### Your assignment
Show, from the entries below, every line in which "logo" appears.

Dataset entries
*-*-*

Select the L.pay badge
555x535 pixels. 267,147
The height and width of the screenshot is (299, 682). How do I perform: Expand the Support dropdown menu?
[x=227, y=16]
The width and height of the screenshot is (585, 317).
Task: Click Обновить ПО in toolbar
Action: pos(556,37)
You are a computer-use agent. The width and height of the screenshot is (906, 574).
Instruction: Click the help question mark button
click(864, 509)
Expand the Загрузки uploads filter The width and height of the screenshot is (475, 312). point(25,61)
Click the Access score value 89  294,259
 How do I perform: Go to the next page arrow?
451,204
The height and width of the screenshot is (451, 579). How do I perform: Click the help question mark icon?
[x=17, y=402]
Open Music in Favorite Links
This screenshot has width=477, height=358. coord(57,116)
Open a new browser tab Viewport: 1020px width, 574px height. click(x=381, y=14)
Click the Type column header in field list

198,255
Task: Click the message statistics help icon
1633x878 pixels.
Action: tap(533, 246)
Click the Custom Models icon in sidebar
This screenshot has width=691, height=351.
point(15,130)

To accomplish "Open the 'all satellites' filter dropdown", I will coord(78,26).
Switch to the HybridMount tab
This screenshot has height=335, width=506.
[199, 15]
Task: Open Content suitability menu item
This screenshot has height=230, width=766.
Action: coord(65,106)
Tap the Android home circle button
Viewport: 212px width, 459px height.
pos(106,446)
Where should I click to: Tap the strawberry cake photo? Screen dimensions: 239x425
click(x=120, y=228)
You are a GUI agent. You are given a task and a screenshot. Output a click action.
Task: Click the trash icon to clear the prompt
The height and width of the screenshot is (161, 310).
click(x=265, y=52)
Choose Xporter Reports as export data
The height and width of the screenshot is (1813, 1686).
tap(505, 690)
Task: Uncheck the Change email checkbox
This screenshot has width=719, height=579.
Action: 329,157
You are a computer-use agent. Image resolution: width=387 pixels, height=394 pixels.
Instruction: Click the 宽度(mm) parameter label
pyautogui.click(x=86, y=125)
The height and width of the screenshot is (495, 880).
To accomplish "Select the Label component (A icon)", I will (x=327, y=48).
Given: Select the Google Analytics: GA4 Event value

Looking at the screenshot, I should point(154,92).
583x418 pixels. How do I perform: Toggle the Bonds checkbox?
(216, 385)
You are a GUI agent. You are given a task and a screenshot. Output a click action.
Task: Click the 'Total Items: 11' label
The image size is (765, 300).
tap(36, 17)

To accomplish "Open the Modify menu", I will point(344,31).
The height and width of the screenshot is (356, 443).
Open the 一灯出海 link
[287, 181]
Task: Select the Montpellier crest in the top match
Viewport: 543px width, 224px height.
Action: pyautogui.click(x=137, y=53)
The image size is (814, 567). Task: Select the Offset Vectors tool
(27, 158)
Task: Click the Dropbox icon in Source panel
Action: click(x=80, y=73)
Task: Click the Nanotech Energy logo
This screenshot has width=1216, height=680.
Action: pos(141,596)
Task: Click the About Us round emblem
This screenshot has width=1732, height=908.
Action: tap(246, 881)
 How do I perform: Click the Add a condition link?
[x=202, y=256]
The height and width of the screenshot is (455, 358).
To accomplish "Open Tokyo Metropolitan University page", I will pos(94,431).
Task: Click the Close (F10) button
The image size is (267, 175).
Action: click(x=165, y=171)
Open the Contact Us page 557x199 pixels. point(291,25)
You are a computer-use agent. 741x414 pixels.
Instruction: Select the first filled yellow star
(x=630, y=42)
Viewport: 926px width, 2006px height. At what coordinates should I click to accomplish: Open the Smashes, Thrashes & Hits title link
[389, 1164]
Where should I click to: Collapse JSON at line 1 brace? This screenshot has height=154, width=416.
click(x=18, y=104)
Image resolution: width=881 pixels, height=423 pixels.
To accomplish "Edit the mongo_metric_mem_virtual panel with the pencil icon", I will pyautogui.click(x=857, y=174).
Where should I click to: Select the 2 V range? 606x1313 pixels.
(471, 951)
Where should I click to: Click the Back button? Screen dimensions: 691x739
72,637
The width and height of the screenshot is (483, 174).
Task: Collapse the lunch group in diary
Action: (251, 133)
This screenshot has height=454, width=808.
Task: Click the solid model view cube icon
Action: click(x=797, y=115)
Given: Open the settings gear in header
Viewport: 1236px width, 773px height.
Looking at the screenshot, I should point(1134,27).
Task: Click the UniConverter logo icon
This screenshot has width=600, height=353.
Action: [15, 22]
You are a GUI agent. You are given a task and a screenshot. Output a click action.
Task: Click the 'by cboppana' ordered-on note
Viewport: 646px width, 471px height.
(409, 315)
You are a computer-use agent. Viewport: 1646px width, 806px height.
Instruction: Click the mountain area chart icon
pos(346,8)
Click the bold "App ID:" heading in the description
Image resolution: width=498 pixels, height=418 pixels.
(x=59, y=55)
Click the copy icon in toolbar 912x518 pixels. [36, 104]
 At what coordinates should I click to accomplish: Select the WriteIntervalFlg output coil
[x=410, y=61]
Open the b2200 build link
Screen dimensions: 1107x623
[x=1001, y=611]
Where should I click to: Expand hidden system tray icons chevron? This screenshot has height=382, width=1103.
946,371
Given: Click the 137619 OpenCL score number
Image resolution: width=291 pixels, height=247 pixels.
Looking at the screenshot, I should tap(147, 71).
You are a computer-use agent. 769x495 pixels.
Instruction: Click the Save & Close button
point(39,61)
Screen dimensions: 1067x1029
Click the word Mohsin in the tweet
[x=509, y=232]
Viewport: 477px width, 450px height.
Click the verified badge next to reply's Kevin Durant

*-*-*

### Answer to this problem
Task: Click the Nanotech Energy logo
Task: Click the UniConverter logo icon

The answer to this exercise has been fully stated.